Rééditer la Troisième République des Lettres au féminin* (dossier critique Acta Fabula)

Publié le par Valentine Bovey

Appel à contribution pour un dossier critique d'Acta fabula

Rééditer la Troisième République des Lettres au féminin*

L’Imaginaire chez Gallimard : collection célèbre pour ses rééditions de chefs-d’œuvre « oubliés, méconnus, que le temps a éclipsé[1] », qui sont passés sous le radar des institutions de classicisation (Viala, 1992). Depuis 2021, la collection a pris un tour « plus moderne et plus féministe » : il semble en effet important de souligner que bien souvent, si des chefs-d’œuvre sont oubliés, le genre de l’auteur – de l’autrice ! –  y joue un rôle. Que Gallimard décide de s’engager dans la réédition d’autrices parfois méconnues témoigne d’un intérêt accru, dans l’édition contemporaine, pour la revalorisation du matrimoine, à l’image également de la série éponyme dans la collection Librio chez Flammarion, qui propose des rééditions d’œuvres d’autrices de l’Ancien Régime jusqu’au XIXe siècle. 

Les obstacles à la transmission des œuvres de femmes ont été largement étudiés : d’abord la difficulté de se constituer matériellement et discursivement en autrice (pôle de la production), puis la tendance d’une critique sexiste qui tend à lire leurs œuvres comme des témoignages plutôt que comme des créations, tant chez leurs pairs que dans l’histoire littéraire (pôle de la réception), expliquent en partie la disparition structurelle des autrices du champ et de l’histoire littéraire (Planté, 2015 ; Reid, 2010). La Troisième République, période privilégiée de ce dossier, voit cependant s’accroître le nombres de parutions écrites par des femmes, sur fond des premières luttes féministes (Reid, 2020). D’un point de vue littéraire, cette période correspond également à l’émergence d’un nouveau discours sur les sexualités (Angenot, 1984), en particulier sur l’homosexualité qui, si elle est toujours très stigmatisée, devient un sujet littéraire à part entière (Barbedette & Carassou, 2008 ; Tamagne, 2006). Ce renouvellement du discours sur les sexualités permet notamment l’apparition d’œuvres qui mettent en leur centre l’amour et les relations de pouvoir, que ce soit dans des relations hétérosexuelles ou lesbiennes, bien que ce ne soit évidemment pas l’unique sujet abordé.
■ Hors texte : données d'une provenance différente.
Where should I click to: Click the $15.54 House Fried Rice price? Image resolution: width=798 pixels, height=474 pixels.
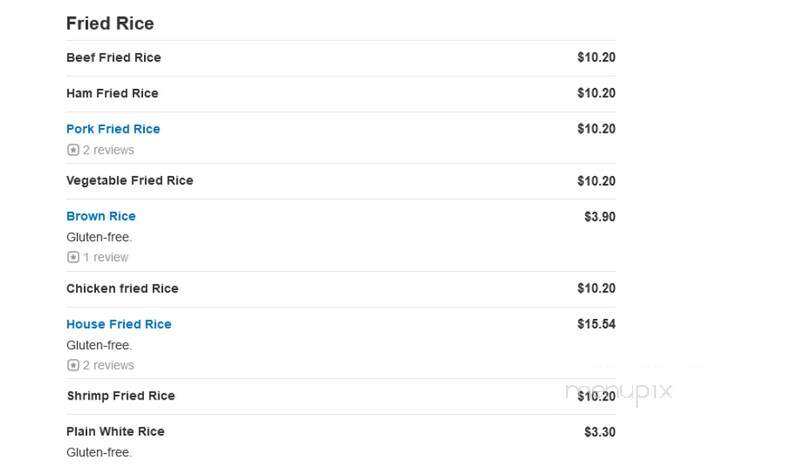[x=596, y=324]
Ce dossier s'intéresse à la réception de certaines de ces œuvres dans notre contexte actuel, qui s’effectue par une mise en valeur, dans le péritexte des rééditions contemporaines, des clés d’analyse liées aux études genre et même au queer (Dorlin, 2008), comme s’ils en exprimaient les balbutiements. Cependant, la position de ces autrices n’était parfois pas favorable, voire était franchement hostile, au féminisme de la première heure, peut-être afin d’autonomiser leur projet artistique au sein des évolutions sociales (Bard, 1995). Il semble dès lors que ce qui fascine dans ces récits, et motive leur réédition, est leur feminist gaze, c’est-à-dire un regard « posé sur le monde prenant en compte les oppressions subies par les femmes » (Fayolle, 2023, 35), indépendamment de l’inscription de l’autrice dans une posture (anti-)militante. En réfléchissant à la manière dont ces récits ouvrent un répertoire d’images et de conduites émancipatrices pour les lecteur·rice·s de l’époque et de maintenant, nous aimerions proposer un florilège de leur fécondité sur le plan des luttes.

Il s’agit toutefois de ne pas se départir d’un point de vue critique : quelle image d’autrice est construite dans le péritexte de ces rééditions ? Comment s’articule cette réédition de romans avec celles d’écrits de textes féministes et antiféministes contemporains ? Plus généralement, la focalisation du travail de réédition de ces autrices dans des collections particulières, qui se présentent comme engagées et militantes, opère en construisant un « mini-canon », qui permet de déstabiliser le canon-du-maître (master canon) (Sedgwick, 1990) en proposant à la lecture d’autres voix. La valeur de ce mini-canon est ambigüe : d’une part, elle pose la question d’un éventuel danger à confiner ces œuvres à du contre-canon, dans la mesure où elles apparaissent dans des collections dont l’orientation en termes de marché vise un public militant, jeune, potentiellement déjà intéressé par ce genre d’œuvres et qui risquerait de ne pas permettre ce fameux passage du particulier à l’universel que souhaitait Monique Wittig (2018) pour la littérature minoritaire. D’autre part, l’existence de ces collections semble proposer cette littérature du passé comme une manière d’arme pour affûter le présent des luttes émancipatrices et féministes : elle propose une boîte à outils sous la forme d’un réservoir de modèles et de contre-modèles.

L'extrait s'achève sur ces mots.